A comparative analysis of
Figure 7 and
Figure 8 highlights the difference in the principal strain distribution between the overall caving model and the shield front.
Figure 7 presents a broader view, identifying zones with maximum principal strain greater than 5% within the goaf region, indicating the thickness and extent of the caved zone. Meanwhile,
Figure 8 zooms in on the shield front, where floor deformation and a maximum strain value of 5% are observed, particularly around the longwall face and roof area adjacent to the goaf. The deformation pattern, including floor heave, is more detailed in
Figure 7, which contrasts with the more extensive strain zones in
Figure 8 that result from progressive excavation–caving cycles. Together, the numerical results presented in
Figure 7 and
Figure 8 demonstrate how strain behavior varies from the caved region to the shield zone, reflecting the shield’s role in stabilizing the roof and controlling deformation during caving.
4.4. Displacement
Figure 9 illustrates the monitoring displacement results of the supported area of the longwall mining face, indicating the displacements of the front, roof, and floor. The vertical and horizontal displacement contours are shown in
Figure 10.
The vertical displacements of the floor and roof are depicted, with negative values indicating downward displacement and positive values indicating upward displacement (i.e., heave). The front displacement is measured by monitoring the horizontal displacement of the model. The floor heave occurs at a depth of approximately 1.5 m from the floor, with a maximum displacement of nearly 120 mm. In the first 2 m of the immediate roof, the displacement ranges from 100 to 200 mm and then plateaus at a value of 35 mm. These results demonstrate the effectiveness of the shield support incorporated into the numerical model, as the primary requirement of the shield support was to confine and control the immediate roof and floor.

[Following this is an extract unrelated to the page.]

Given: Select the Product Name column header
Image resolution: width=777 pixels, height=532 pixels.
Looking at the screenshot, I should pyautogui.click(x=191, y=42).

The highest displacement is observed in front of the shield face, with a maximum value of 700 mm at the longwall face. The depth of this high displacement region is approximately 3 m, beyond which the displacement is less than 100 mm.
4.5. Damage and Plasticity State
In longwall mining, the rock mass is more susceptible to tensile failure during the formation of the caved zone. Tensile fractures typically occur due to failure along bedding planes and within rock mass units. The coalescence of these tensile fractures forms a fracture network that defines the shape, depth, and length of the caved zone. The role of shield support under such conditions is to maintain confinement to the caved zone and fractured rock mass and to initiate a consistent caving line.
There are numerous studies that explore rock mass fracturing above longwall coal seams and the associated caving mechanisms, providing valuable insights into the complex interactions between rock behavior and mining operations [
19,
30,
31,
32,
33]. Gale (2004) [
34] presented the fracture and caving mechanism using numerical modeling. The findings of this study indicate that damage begins significantly in advance of the longwall face, with fractures primarily resulting from bedding plane separations and rock mass failures. These fractures typically evolve into a complex network that directly influences the caving behavior observed at the faceline. In such conditions, the primary role of longwall face supports is to provide confinement to the fractured ground, promoting a uniform and controlled caving process [
34]. The numerical study of [
35] concluded that, well ahead of the longwall face line, the predominant failure mode is shear, while at the vicinity of the face line, tensile cracking controls failure behavior. The numerical analysis of [
4], however, showed that compressive shear failure is the dominant failure mechanism rather than tensile fracturing. In their review paper, Bai and Tu (2019) [
36] concluded that in brittle and hard coal seams, two main fracture patterns emerge: (a) fine fractures parallel to the longwall face, causing tensile splitting within the laminae, and (b) oblique shear fractures, leading to shear slipping of large blocks. In soft coal seams, crushed squeezing failures dominate, with tensile fractures forming along coal pillar boundaries and shear fractures occurring between core and tensile failure zones.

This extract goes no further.